Rational Markets

The VIX index – the index of implied volatility derived from ‘at-the-money’ options on the S&P 500 Stock Index – is now 15.64%. At the beginning of the year, it was 23.4%. That is, the level of volatility that option buyers on S&P 500 Index are willing to pay for. In other words, they do not think that it would be worth paying options premium for a volatility level higher than this. This level is low compared to history. Just to get some perspective, the VIX level reached 80% in October 2008. It is a good ‘rule of thumb’ that investors are too pessimistic when VIX is high and too complacent when it is low. It is very low now. It was only slightly lower than this in 2007. For this blogger, investors’ attitude towards risk is intriguing.

Only one explanation appears plausible to me: since policymakers have made sure that interest rates pay no compensation for risk, investors have concluded that there is no risk.

The top ten stock markets this year are, as of yesterday (12th March), Egypt, Venezuela, Colombia, Greece, India, Peru, Vietnam, Dubai, Turkey Russia (not necessarily in that order). Looking at this ranking today (March 13th) shows Hungary instead of Peru. The point remains unchanged, however.

You can draw your own conclusions as to whether this is a rational, considered investment stance. There are no right or wrong answers. Only profitable or loss-making answers and that too is known only with hindsight at the end of relevant horizons. These horizons vary for investors. In my book, investors’ preferences that have given rise to this performance ranking this year are myopic.

In my article in MINT published today, on the US payroll report, I have stressed the role that mild weather has played in the last three months in the US:

The average contiguous US temperature for December was 35.0 degrees Fahrenheit (F), or 1.7 degrees F above the 1901-2000 long-term average.

The average contiguous US temperature in January was 36.3 degrees F, 5.5 degrees F above the 1901-2000 long-term average—the fourth warmest January on record, and the warmest since 2006.

The average temperature in February 2012 was 38.2 degrees F. This was 3.6 degrees F warmer than the 1901-2000 (20th century) average, the 17th warmest February in 118 years. (Source: National Climate Data Center of the US department of commerce.)

Henry Blodget wants ECRI to issue a three-word report: ‘We were wrong’. The more people get audacious about dismissing calls for a recession, the more encouraged the pessimists on the US economy should be.

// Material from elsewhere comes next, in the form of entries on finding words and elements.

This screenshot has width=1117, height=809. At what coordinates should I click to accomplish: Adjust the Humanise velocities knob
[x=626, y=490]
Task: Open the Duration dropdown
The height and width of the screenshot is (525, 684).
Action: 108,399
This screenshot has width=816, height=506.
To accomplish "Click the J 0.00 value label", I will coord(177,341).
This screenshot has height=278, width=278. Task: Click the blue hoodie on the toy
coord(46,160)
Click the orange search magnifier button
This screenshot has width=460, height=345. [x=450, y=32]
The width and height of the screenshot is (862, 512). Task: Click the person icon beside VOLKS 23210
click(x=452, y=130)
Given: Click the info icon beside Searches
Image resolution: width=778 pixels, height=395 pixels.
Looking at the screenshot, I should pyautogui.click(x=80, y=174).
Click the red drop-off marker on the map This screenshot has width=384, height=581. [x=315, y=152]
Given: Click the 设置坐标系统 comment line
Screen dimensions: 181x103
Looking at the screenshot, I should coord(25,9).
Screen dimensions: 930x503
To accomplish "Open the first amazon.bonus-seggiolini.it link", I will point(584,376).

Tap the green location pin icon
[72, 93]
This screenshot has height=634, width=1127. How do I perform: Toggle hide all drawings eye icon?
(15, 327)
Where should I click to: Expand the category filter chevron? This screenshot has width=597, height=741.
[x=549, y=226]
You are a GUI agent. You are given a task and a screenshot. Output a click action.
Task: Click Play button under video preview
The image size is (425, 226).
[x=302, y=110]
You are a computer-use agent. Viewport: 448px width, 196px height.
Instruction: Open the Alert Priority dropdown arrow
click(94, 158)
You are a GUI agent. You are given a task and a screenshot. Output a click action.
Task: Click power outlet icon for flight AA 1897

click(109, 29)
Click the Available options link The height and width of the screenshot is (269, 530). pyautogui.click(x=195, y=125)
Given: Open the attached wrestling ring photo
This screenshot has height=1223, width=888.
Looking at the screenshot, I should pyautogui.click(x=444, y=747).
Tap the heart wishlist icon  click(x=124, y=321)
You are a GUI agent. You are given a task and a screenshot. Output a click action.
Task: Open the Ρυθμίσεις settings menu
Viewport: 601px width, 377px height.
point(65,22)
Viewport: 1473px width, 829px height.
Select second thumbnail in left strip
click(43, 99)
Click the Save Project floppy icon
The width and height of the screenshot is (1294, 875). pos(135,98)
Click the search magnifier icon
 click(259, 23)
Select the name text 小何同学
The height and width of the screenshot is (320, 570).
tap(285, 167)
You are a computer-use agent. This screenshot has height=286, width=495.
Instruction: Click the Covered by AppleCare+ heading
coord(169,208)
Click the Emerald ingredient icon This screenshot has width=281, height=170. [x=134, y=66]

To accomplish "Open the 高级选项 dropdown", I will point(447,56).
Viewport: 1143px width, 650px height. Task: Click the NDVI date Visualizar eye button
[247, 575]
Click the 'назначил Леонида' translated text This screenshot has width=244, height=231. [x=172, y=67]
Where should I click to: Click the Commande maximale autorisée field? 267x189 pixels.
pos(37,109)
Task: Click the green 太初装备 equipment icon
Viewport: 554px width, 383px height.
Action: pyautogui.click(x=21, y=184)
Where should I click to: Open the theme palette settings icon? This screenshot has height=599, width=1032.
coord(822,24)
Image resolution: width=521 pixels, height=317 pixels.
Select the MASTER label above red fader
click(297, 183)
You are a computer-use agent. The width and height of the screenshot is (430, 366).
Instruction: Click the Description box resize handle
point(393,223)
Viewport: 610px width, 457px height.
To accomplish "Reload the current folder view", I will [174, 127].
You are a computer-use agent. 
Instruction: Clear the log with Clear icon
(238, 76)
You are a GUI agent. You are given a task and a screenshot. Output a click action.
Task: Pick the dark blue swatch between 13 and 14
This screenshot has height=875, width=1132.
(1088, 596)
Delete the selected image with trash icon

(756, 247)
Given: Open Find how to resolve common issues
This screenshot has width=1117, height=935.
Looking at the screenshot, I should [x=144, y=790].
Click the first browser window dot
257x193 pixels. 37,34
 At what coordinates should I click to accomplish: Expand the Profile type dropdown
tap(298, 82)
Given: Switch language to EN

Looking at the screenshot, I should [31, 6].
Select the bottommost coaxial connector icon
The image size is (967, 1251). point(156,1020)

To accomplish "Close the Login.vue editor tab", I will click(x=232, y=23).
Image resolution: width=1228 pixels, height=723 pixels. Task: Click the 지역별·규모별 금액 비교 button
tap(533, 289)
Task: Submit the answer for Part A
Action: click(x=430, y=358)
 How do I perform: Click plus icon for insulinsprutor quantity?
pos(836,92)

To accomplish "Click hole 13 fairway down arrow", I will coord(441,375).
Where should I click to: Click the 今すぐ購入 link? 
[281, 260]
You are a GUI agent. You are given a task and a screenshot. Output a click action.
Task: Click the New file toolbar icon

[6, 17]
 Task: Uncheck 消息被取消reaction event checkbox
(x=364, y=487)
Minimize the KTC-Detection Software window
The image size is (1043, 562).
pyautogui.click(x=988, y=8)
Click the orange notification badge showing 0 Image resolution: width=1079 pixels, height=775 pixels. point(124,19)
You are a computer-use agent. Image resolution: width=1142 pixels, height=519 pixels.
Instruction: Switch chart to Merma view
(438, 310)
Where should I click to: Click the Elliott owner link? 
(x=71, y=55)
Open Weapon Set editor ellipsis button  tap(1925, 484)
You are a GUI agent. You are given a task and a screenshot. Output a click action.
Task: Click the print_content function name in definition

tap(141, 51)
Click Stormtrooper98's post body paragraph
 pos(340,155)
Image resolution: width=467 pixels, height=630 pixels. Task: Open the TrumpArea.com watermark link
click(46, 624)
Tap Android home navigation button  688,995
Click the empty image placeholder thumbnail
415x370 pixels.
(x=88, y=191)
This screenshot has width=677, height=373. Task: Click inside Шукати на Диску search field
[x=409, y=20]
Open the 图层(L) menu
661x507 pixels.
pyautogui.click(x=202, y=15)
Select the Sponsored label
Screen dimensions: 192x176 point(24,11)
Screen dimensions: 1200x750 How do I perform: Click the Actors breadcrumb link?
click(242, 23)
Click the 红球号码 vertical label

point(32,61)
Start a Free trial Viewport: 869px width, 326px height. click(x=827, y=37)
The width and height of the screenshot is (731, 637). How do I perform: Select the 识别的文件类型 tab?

The US economy is adding a good number of jobs in temporary jobs placement services and in ambulatory services under Healthcare. Real Personal Income and Spending growth rates are declining. So are orders and shipments for non-defense capital goods excluding aircraft. The behavior of retail investors in the 1990s and post-2008 is so  startlingly different that it is almost as though they and market commentators inhabit different worlds.

Complacency is back and well. Or, we live in a truly Orwellian world of capital market in America. Or, as always, it is a bit of both.

Humans do not learn from mistakes, yet the consistent and unfailingly repetitive demonstration of this trait still does not fail to impress this blogger.

This post originally appeared at The Gold Standard and is posted with permission.

One Response to "Rational Markets"

  1. sierra7   March 15, 2012 at 1:15 pm

    I too follow the vix….and am shocked, shocked! That it is so low…….but with no risk with lending outside to the common folk, why not have a stock market vix so low?
    We are definitely in a much different world than in the 1990's…..very much different!